Planet core metrics:

  • Metric tonnes of greenhouse gas emissions
  • Number of locations and area of land owned, leased, or managed
  • Megaliters of water withdrawn and/or consumed, by region
  • Metric tonnes of single-use plastics consumed

People core metrics:

  • Percentage of employees by age group, gender and other diversity indicators
  • Ratio of standard entry-level wage, by gender, compared to local minimum wage
  • Average hours of training provided, by gender and by employee category
  • Number of discrimination and harassment incidents, and resulting monetary losses

Prosperity core metrics:

  • Number of new hires or terminations by age, gender and other diversity indicators
  • Total dollars of investment into research and development
  • Total global tax borne by the company, including VAT, property tax, corporate income taxes, etc.
  • Percentage of revenue from products or services designed to deliver specific social benefits or address specific sustainability challenges

ESG data requires context
While these data points and metrics are insightful, it’s also important for organizations to provide additional context with these data points to ensure the metrics are not misleading. As this SEC guidance stipulates, organizations should provide additional context in order for investors to understand the metric that’s being presented. For example:

  • A clear definition of the metric and how it’s calculated
  • Reasons why the metric provides useful information to the investors
  • An explanation on how management uses the metric to manage the business

Benchmarking against other similar industries will also provide greater insight and understanding for those looking at an organization’s ESG metrics.
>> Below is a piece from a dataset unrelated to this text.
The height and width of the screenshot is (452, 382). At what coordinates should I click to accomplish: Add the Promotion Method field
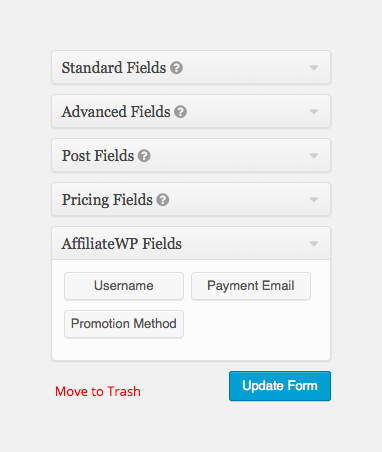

Connecting data and the narrative
As you can see from the above examples, the data that makes up these metrics comes from all corners of an organization: human resources, finance, operations, risk and compliance, and more. This is why siloed tools and approaches to work are no longer a viable option for organizations.

In order to survive—and thrive—in the post-pandemic world, an organization must connect their data and use it to measure, refine and drive the business.

What does this mean for governance professionals?
The bottom line is that ESG data is in demand. But not just any data—your data needs to be sound, clean, accurate, consistent and near-real time.

The research from White & Case states that “... companies should take steps to ensure they have controls in place to effectively process, summarize, assess and review the accuracy of all their ESG disclosures.”

Governance professionals play a critical role in ESG. They connect the data, which tells the stories. They find the anomalies and locate the weak spots. In order to support and manage the new onslaught of needs and requirements of boards, C-suites, investors, and consumers, governance professionals must understand the organization's ESG objectives, define (or help define) the metrics, access and aggregate the data, and make it easily accessible and consumable by stakeholders.

This is only achieved when the organization has connected its data in a central, purpose-built tool that can aggregate the data from anywhere and feed it into real-time reports and dashboards. In order to ensure data is consumable, it must be presented in context; for ESG data, this means applying a fit-for-purpose risk taxonomy to drive aggregation and prioritization. Organizations must invest in these types of solutions if they plan on thriving on the other side of the 21st century’s first sustainability crisis.